What “The Mandela Rules” mean for American prisons.

For 55 years, the international community has used the “Standard Minimum Rules for the Treatment of Prisoners” as a guideline for structuring their criminal justice and penal systems. The document had never been amended (aside from one additional rule in 1977), let alone revised, until this year. On May 22nd, the United Nations ushered in a new set of standards named after one of the most globally recognized figures of the 20th and 21st centuries. The resolution in favor of adopting the text of “The Mandela Rules” is expected to be presented to the UN General Assembly later this year.

It represents a dramatic expansion of the rules governing our prisons, most poignant of which is the creation of a framework that recognizes human rights doctrines as critical to structuring our penal system. It’s an incredibly important development and one I, and other advocates for prisoners’ rights, are extremely happy to see; it represents a fundamental shift in how we perceive the role of incarceration in society.

Yet the news of this landmark event barely hit the media’s radar when it passed a few weeks ago. There has been no official statement from the Office of the President or other significant political representatives. So why is that? Could it be that there is a hint of irony to the United States to the few self-congratulatory approbations that appeared? Because while the US is touting the importance of this document in its provision of technical assistance to partner countries, there are serious questions as to whether we are adhering to either these rules or the prior document. And by failing to even inform the public of their existence—let alone our support of them—I believe we are sending a clear message to the world: “These principles apply only when it suits our interests.”

Whereas the previous document provided relatively vague guidelines, The Mandela Rules are far more precise, including exact instructions for acceptable actions in a variety of penal areas—areas in which we have been incredibly remiss.
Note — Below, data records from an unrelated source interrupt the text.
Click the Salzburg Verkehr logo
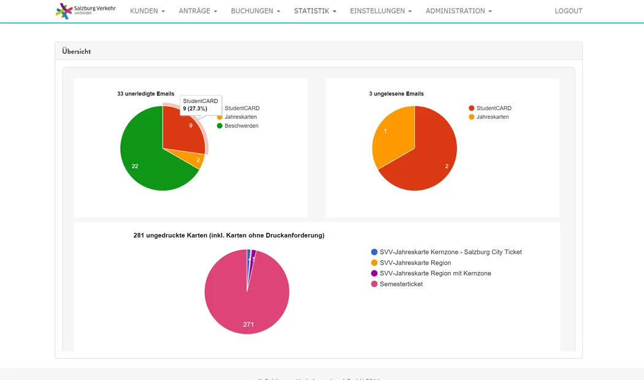Viewport: 644px width, 380px height. [85, 11]
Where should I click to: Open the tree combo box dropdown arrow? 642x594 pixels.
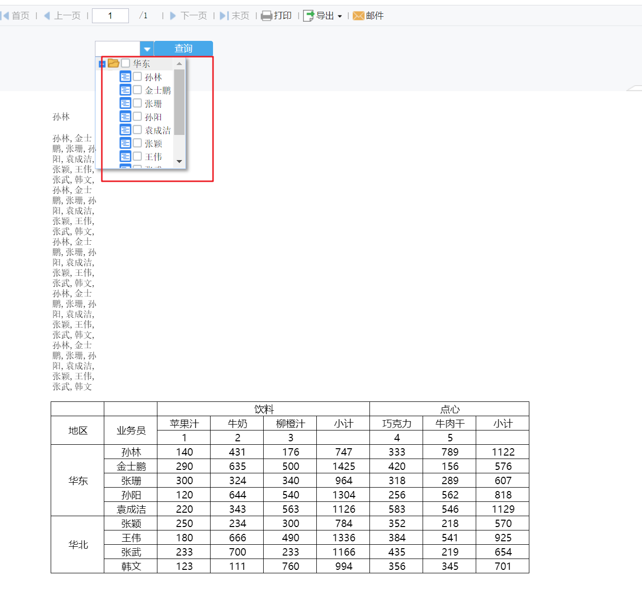pos(147,49)
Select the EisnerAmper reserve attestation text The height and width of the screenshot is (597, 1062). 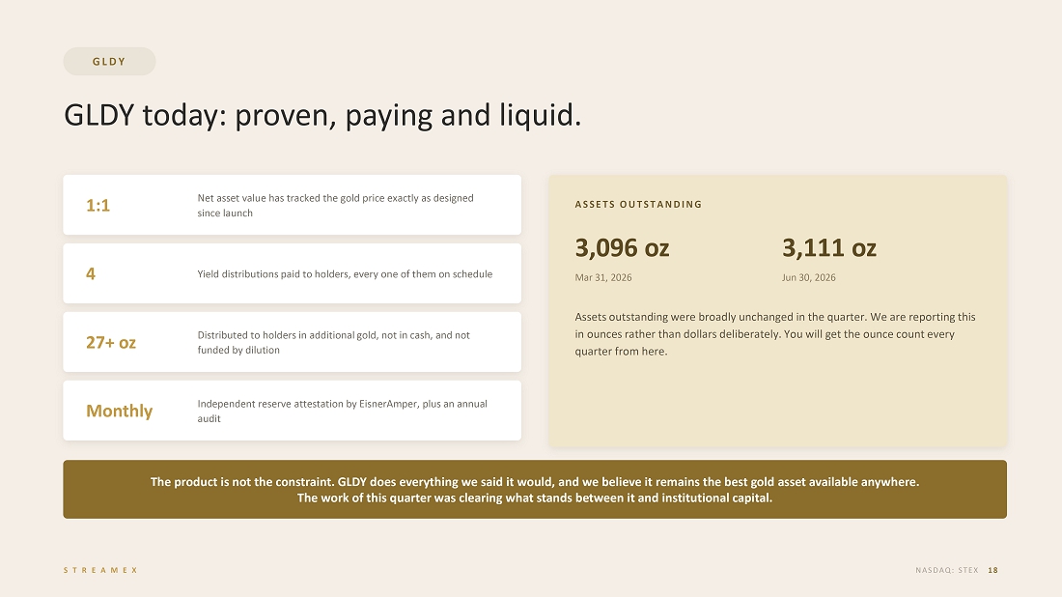pyautogui.click(x=342, y=411)
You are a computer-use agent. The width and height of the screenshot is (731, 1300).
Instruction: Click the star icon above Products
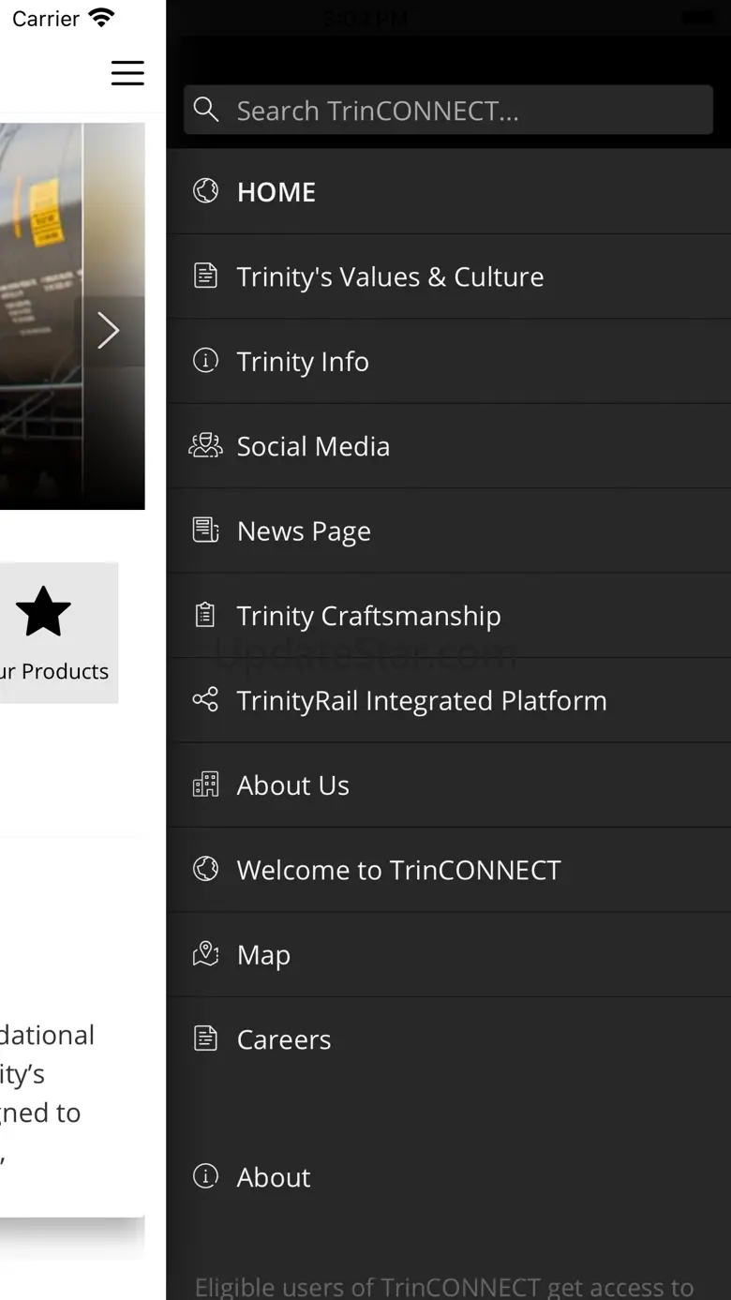point(44,611)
Examination of the revised document’s newest “Basic Rules” reveals several problematic areas for America’s current criminal justice system:

  • The inherent dignity and value of inmates as human beings shall be respected.
  • Self-perceived gender shall be logged upon admission.
  • Protection from degrading or inhumane treatment or punishment.
  • The primary purposes of imprisonment are to protect society from crime and reduce recidivism.
  • Reasonable accommodations for physical, mental, and other disabilities shall be made.
  • Solitary confinement beyond 15 days is prohibited; confinement is only a last resort and prohibited for prisoners with mental or physical disabilities.
  • Prisoners have the right to the same standards of care available in the community, free of charge and without discrimination based on legal status.
  • Health services should be coordinated with public health agencies, including ensuring continuity of care as relates to HIV, drug dependence, and tuberculosis.
  • An interdisciplinary health team which includes expertise in psychology and psychiatry, and a dentist, shall be available.
  • Clinical decisions may not be overruled by non-medical staff.
  • Physicians or a public health body will regularly inspect food.
  • Mental illnesses must be taken into account prior to disciplinary actions.
  • Prisoners accused of offenses must be given adequate resources to prepare their defense.
  • Disciplinary measures may not include the prohibition of family contact beyond a limited time period.
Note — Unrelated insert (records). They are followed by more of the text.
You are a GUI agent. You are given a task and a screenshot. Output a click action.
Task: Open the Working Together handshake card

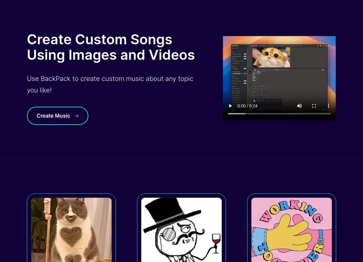click(x=291, y=230)
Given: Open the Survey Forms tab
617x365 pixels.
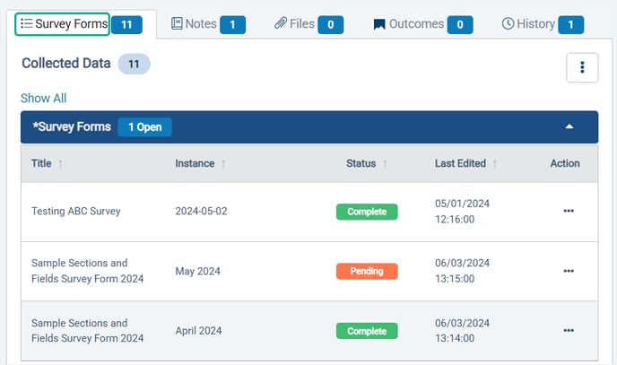Looking at the screenshot, I should click(63, 24).
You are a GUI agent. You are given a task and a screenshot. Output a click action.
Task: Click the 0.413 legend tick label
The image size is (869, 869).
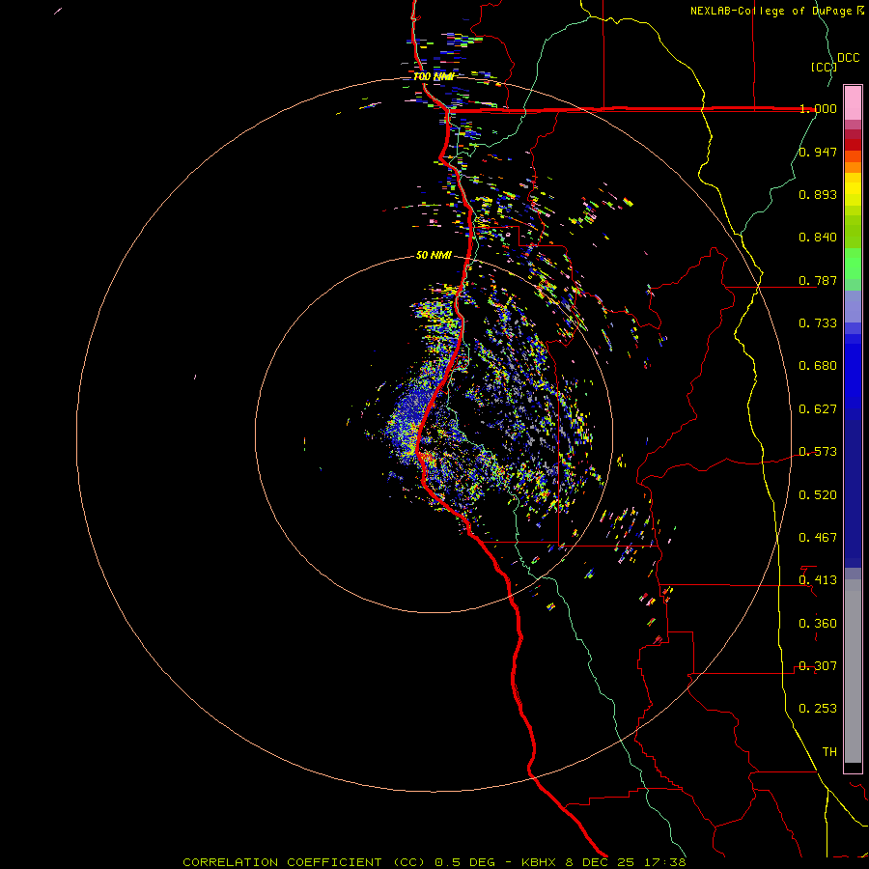pos(818,580)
In the years since I began my incarceration, I have witnessed rampant violations of all of these rules at just a couple of facilities, and my examination of the document has only just begun. By advocating for the implementation of these rules, should not we, as a nation, demonstrate at least minimal commitment to the values and principles we’re espousing?

Penal Reform International has expressed its enthusiasm for assisting jurisdictions across the world in implementing these rules. So it is hoped that our criminal justice system will readily ask for such assistance rather than focus on how other nations will integrate the rules into their systems.
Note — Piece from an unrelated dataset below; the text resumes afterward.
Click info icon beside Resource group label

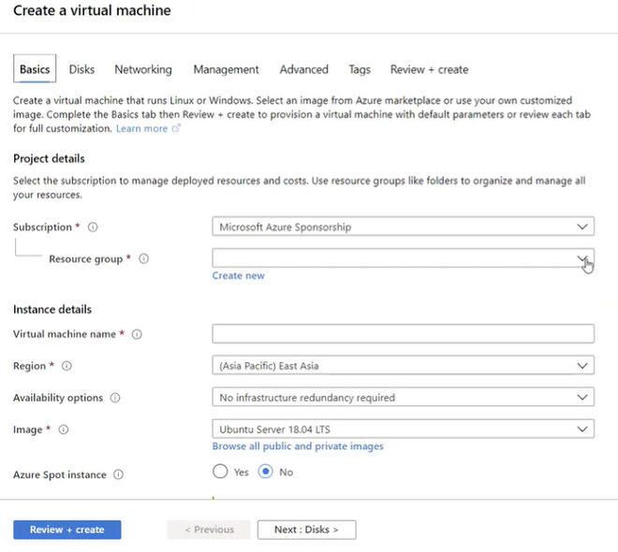[x=143, y=259]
So when will the United States’ commitment to these values and principles be demonstrated? The Principles, like many important UN conventions, are not legally binding, so of course, the US is not legally required to ensure compliance within its borders. But one would help that we would demonstrate at least a moral conviction to these standards while we admonish other states for not doing so.

Certain attendees at the UN Meetings of the Crime Commission have praised the role the US played at the meetings, and certainly, there’s little question of the importance of our presence there. Luis E. Arreaga, the US Principal Deputy Assistant Secretary of the Bureau of International Narcotics and Law Enforcement, proclaimed the US’ support of the rules. Yet should we have to congratulate our representatives for agreeing that humans—including those incarcerated—be treated as such?